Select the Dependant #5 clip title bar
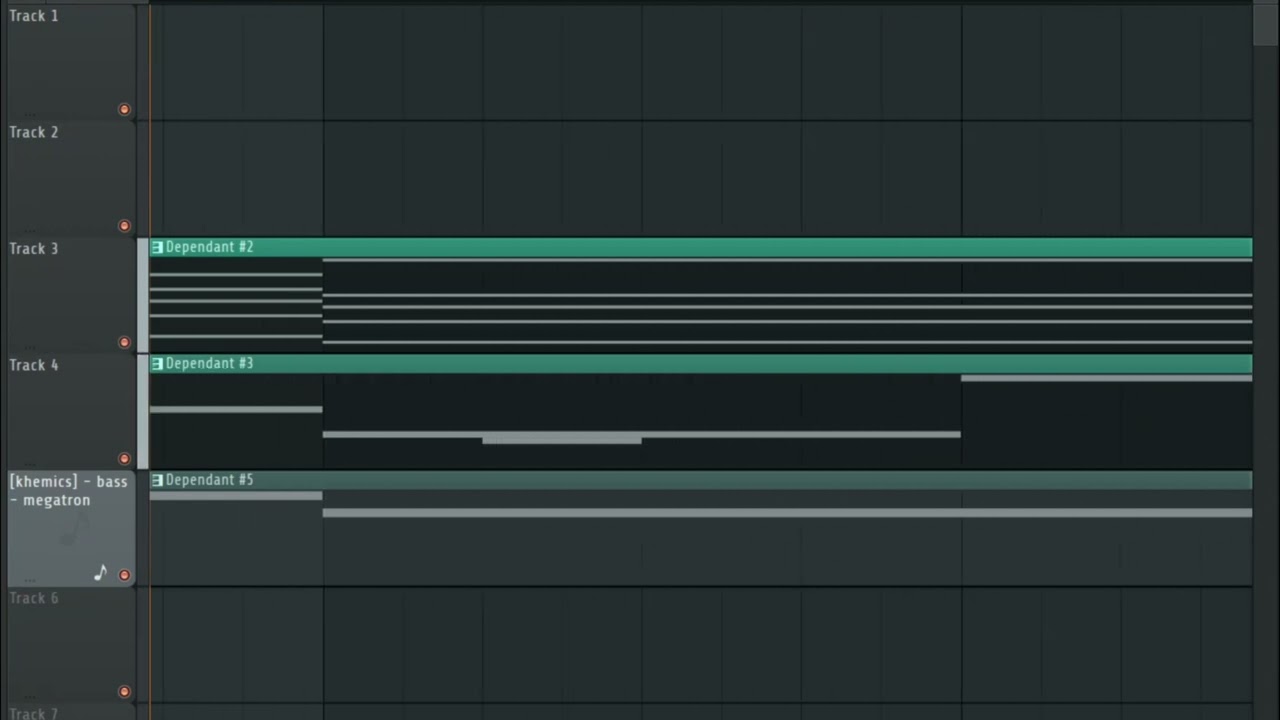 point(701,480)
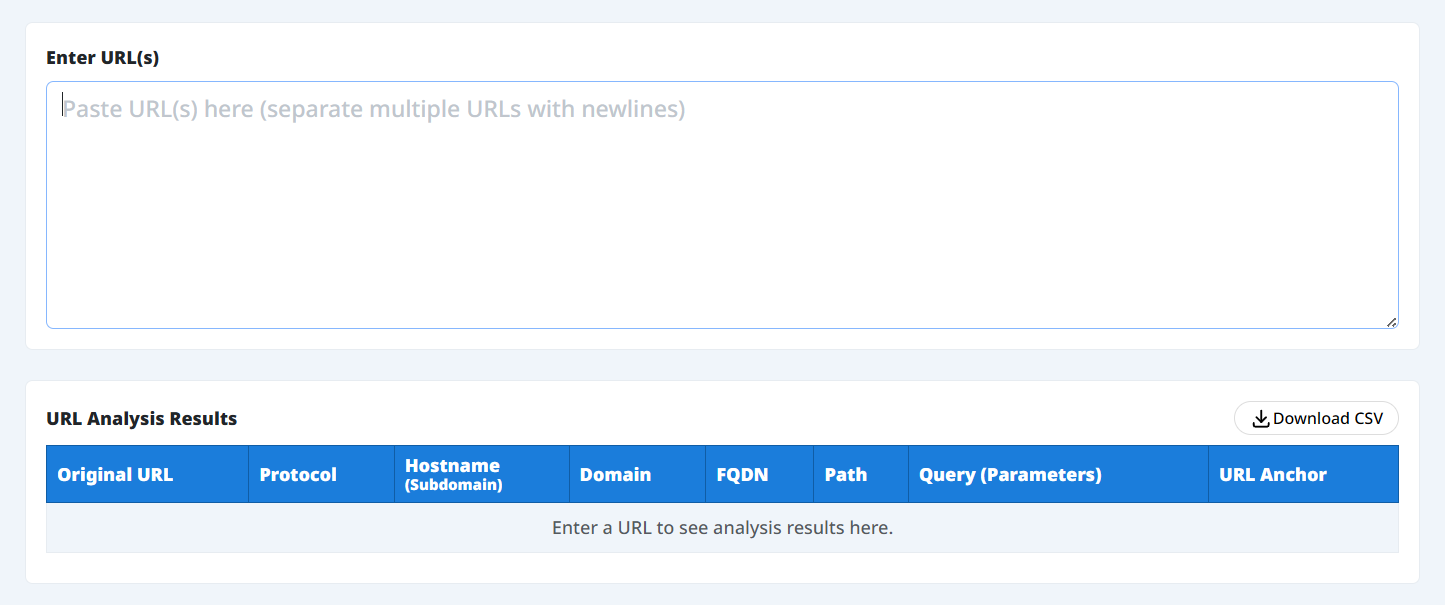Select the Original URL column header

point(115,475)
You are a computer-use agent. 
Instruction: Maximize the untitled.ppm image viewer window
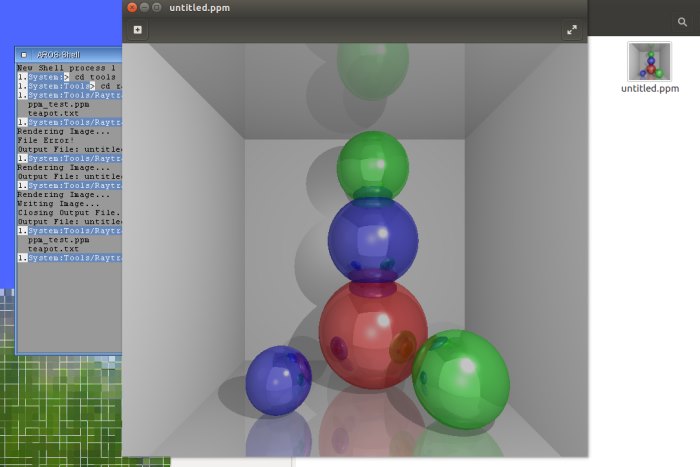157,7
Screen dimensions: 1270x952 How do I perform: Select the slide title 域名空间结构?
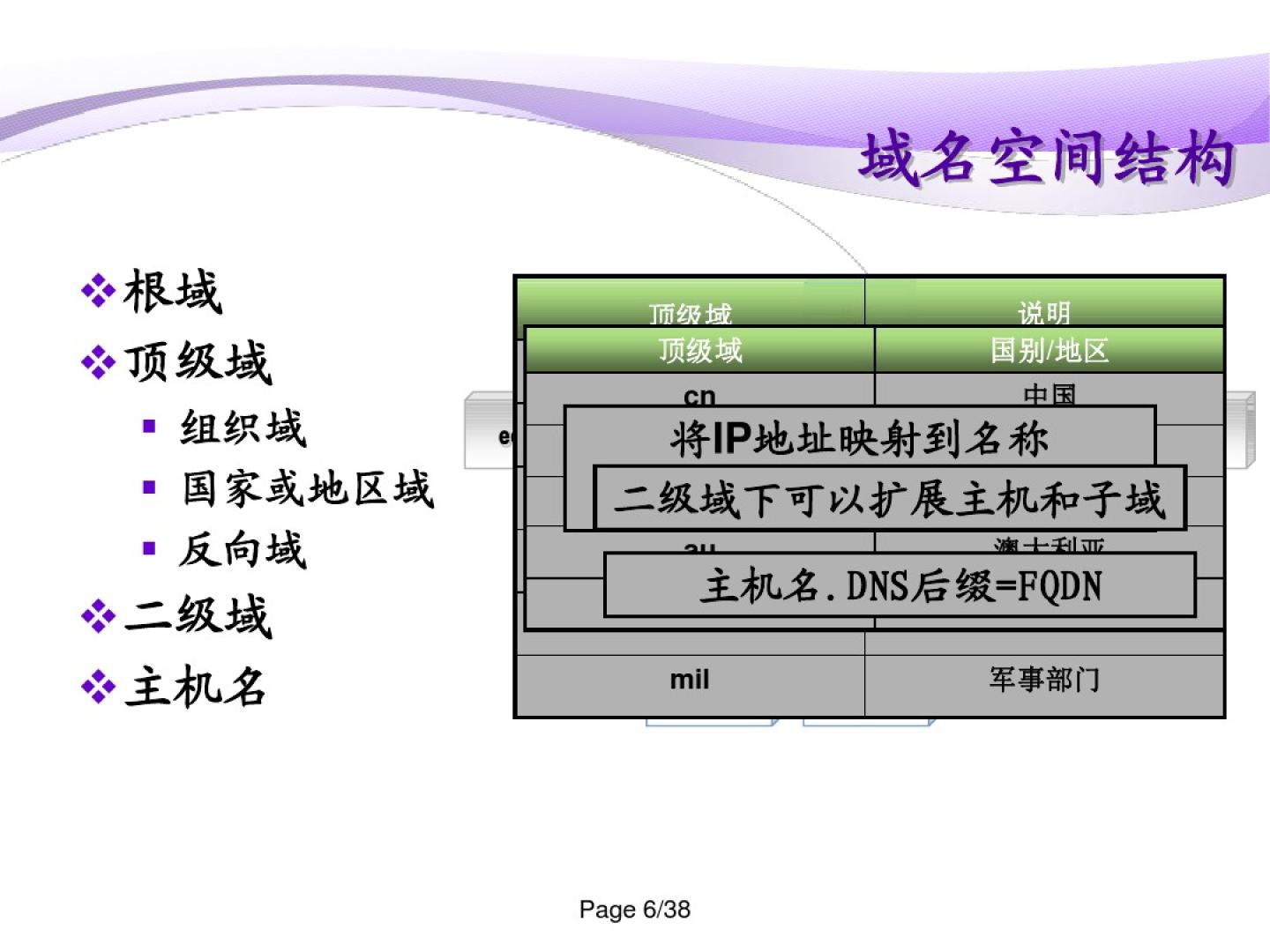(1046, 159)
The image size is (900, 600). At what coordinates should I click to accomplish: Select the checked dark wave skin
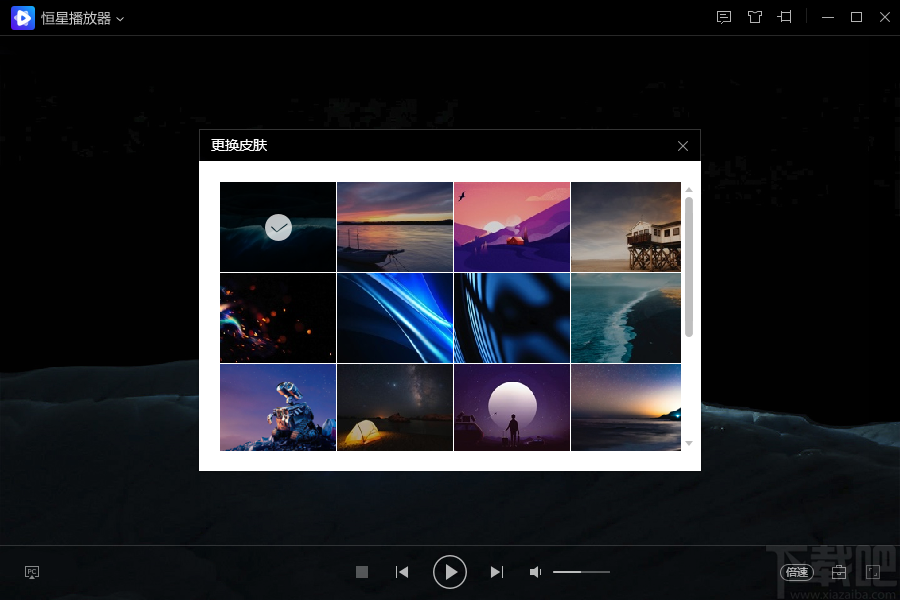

* * *

### TASK REQUIREMENTS
All of the data above should be printed again exactly, though none of the pictures belong in the copy.

### RESPONSE TO THIS EXERCISE
Select the Dependant #5 clip title bar
 point(701,480)
Select the Original URL column header

point(115,475)
You are a computer-use agent. 
Instruction: Maximize the untitled.ppm image viewer window
157,7
Screen dimensions: 1270x952 How do I perform: Select the slide title 域名空间结构?
(1046, 159)
The image size is (900, 600). At what coordinates should I click to accomplish: Select the checked dark wave skin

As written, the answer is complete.